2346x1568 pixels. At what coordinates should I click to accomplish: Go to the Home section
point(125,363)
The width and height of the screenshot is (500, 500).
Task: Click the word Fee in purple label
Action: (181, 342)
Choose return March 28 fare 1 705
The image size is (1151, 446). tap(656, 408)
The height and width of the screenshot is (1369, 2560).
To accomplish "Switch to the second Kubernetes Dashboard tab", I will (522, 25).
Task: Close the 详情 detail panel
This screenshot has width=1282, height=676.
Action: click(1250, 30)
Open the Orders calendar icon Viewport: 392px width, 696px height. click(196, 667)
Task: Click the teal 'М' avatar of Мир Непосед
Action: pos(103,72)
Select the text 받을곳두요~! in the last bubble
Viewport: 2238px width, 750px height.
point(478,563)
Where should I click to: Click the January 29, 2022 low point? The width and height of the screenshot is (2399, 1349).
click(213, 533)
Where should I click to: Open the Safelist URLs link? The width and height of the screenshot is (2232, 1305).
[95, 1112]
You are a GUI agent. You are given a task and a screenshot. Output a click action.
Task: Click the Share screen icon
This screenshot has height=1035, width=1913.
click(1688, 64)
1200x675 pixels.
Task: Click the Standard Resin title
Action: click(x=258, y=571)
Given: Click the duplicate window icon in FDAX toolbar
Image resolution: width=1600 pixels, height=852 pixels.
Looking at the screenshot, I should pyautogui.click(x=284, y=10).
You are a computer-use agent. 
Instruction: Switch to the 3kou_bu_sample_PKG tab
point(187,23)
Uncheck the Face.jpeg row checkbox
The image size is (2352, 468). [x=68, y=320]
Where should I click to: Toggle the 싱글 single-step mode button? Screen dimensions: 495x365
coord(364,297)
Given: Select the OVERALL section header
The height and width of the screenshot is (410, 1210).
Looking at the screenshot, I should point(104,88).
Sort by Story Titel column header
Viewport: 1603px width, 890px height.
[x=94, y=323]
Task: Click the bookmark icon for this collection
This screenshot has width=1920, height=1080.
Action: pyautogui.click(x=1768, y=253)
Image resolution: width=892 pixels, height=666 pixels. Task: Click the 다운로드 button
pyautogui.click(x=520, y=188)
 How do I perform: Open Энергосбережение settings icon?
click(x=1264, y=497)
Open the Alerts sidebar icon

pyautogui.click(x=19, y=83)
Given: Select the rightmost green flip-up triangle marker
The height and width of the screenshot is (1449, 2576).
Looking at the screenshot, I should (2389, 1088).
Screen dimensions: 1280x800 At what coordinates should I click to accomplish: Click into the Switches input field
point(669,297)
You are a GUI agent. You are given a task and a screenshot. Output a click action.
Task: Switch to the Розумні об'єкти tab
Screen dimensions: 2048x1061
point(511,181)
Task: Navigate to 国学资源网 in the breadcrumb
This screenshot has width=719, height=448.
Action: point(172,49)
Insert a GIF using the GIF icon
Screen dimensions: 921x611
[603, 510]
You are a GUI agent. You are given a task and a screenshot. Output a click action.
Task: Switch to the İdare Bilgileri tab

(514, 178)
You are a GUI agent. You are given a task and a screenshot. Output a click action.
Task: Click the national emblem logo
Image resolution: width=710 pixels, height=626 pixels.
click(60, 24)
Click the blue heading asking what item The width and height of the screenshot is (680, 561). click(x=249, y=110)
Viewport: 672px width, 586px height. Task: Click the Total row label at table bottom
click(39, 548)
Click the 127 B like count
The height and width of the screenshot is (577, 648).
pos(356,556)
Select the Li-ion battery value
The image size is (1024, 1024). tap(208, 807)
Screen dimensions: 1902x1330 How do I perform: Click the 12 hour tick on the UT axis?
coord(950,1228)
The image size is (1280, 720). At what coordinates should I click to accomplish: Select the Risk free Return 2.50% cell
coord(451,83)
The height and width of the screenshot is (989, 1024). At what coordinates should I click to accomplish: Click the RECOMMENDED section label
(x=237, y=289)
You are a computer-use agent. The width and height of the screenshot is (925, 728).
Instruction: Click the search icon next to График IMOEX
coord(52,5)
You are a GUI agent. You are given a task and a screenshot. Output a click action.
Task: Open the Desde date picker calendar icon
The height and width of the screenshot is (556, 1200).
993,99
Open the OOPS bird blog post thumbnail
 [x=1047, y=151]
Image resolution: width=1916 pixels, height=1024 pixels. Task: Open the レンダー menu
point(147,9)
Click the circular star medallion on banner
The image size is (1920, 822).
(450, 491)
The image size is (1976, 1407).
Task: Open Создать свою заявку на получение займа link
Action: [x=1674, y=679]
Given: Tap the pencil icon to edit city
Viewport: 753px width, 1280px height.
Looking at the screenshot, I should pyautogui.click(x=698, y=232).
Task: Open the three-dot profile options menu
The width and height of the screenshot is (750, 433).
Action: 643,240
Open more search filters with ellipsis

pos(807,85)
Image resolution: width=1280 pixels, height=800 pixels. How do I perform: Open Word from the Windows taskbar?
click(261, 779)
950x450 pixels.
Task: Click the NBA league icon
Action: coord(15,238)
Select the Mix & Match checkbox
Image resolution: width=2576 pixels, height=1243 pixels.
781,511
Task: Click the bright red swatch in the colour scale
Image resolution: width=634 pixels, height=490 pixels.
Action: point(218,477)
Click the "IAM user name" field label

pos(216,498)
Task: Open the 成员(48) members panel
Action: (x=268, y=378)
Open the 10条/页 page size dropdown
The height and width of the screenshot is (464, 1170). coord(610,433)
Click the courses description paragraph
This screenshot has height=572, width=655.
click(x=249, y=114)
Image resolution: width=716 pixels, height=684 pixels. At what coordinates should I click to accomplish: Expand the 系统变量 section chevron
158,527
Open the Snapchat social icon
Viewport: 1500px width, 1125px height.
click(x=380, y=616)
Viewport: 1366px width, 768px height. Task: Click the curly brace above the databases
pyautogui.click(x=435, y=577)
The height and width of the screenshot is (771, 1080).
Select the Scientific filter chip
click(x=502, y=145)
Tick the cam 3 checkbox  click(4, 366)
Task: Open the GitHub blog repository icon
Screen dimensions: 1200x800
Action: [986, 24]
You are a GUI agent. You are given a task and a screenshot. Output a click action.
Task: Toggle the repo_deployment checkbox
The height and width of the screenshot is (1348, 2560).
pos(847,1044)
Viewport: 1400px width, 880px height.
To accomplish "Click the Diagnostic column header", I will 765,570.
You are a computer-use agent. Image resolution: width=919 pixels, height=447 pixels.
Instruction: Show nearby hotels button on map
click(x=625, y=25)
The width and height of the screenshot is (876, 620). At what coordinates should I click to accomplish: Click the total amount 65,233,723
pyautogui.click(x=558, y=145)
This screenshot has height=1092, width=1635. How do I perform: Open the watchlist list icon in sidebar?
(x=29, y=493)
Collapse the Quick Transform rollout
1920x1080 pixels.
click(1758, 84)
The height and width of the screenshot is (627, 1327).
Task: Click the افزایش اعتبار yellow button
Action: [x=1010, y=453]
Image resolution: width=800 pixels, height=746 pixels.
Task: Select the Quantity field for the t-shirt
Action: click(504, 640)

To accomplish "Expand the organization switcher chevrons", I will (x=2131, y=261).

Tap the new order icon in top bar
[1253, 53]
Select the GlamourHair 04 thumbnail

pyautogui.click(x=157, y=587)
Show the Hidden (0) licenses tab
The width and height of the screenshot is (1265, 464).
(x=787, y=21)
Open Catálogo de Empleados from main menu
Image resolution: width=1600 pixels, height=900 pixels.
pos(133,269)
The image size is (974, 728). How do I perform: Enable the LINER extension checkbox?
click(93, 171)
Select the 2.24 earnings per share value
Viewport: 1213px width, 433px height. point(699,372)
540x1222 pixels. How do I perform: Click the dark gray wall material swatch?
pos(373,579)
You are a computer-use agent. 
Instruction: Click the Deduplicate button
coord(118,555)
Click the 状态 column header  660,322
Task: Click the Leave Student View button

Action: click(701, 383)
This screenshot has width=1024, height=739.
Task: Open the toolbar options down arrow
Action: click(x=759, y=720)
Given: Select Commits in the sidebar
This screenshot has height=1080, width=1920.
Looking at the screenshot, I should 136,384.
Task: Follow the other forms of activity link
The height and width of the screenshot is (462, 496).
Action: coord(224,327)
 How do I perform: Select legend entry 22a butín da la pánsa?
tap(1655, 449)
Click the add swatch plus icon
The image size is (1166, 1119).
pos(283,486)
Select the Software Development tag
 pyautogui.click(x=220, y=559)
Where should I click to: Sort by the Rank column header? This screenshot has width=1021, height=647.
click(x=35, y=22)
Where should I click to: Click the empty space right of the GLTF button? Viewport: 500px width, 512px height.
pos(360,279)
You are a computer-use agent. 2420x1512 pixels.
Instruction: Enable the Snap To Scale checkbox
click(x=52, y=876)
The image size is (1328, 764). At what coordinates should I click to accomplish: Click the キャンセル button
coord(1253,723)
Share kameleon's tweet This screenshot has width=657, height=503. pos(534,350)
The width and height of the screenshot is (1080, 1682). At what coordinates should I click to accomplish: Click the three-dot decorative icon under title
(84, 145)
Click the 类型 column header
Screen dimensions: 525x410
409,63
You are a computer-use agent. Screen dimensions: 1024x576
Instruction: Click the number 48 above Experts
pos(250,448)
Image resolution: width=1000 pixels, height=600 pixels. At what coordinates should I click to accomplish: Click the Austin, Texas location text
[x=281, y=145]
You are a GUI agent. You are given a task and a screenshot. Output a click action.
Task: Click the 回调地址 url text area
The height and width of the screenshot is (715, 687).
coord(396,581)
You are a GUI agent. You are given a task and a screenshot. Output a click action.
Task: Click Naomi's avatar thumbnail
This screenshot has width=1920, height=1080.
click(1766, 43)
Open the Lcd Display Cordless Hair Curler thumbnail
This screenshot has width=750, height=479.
################
__What to produce__: Can you copy every line of the records, unchanged, from the first line through the line containing "Action: pos(103,72)", including that line?

__The response__:
2346x1568 pixels. At what coordinates should I click to accomplish: Go to the Home section
point(125,363)
The width and height of the screenshot is (500, 500).
Task: Click the word Fee in purple label
Action: (181, 342)
Choose return March 28 fare 1 705
The image size is (1151, 446). tap(656, 408)
The height and width of the screenshot is (1369, 2560).
To accomplish "Switch to the second Kubernetes Dashboard tab", I will (522, 25).
Task: Close the 详情 detail panel
This screenshot has width=1282, height=676.
Action: click(1250, 30)
Open the Orders calendar icon Viewport: 392px width, 696px height. click(196, 667)
Task: Click the teal 'М' avatar of Мир Непосед
Action: pos(103,72)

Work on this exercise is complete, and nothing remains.